Posted: 22 May 2012 03:27 PM PDT

William Galvin, Secretary of Commonwealth for Massachusetts, is subpoenaing Facebook investor Morgan Stanley, Reuters reports.

“The Securities Division has put out a subpoena to Morgan Stanley in connection with the analyst’s discussion with certain institutional investors about the revenue prospects for Facebook,” a spokesman for Galvin’s office told Reuters.

Allegedly, Facebook and Morgan Stanley had talks leading up to the IPO about the strength of Facebook’s business. The bank told investors just before the IPO that Facebook’s business wasn’t as strong as expected. However, this news never made it to the general public.
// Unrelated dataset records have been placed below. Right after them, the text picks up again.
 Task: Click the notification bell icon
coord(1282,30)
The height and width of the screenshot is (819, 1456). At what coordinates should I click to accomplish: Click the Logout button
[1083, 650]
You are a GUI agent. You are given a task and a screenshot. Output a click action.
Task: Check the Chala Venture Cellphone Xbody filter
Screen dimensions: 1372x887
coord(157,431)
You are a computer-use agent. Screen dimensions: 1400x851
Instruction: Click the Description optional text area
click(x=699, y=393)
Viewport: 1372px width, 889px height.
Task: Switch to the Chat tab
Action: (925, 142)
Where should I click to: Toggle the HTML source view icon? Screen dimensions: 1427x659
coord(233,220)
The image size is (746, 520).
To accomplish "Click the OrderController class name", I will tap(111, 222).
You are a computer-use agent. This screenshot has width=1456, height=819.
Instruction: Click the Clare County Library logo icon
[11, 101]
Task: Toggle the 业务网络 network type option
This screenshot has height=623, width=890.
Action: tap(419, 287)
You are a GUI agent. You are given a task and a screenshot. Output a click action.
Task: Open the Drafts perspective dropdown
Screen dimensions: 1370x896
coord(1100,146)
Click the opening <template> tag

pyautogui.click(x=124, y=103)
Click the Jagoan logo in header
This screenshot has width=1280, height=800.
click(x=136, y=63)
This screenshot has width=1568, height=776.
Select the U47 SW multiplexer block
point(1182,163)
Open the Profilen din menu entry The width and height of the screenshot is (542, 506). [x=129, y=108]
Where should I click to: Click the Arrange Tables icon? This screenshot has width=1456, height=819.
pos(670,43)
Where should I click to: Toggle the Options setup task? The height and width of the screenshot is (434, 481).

Reports indicate that the information may have only reached large clients, not everyone who underwrote Facebook, The Boston Herald reports. If that’s true, it could be a violation of securities law. Analysts may even have been told by a Facebook exec to reduce their business revenue estimates, Business Insider reported. This seems to have caused a domino effect that hurt Facebook’s trading value.

Morgan Stanley’s revision of Facebook’s business prospects followed an amended S-1 from the social network. Facebook wrote that its business would suffer if users continued to use its mobile services instead of the Facebook main site. The social network has struggled to make money off mobile users because of the lack of advertising.

Facebook’s stock ended the day on Tuesday at $31, a drop of nine percent. The social network hasn’t been growing on the stock market since it made its debut Friday at $38 per share.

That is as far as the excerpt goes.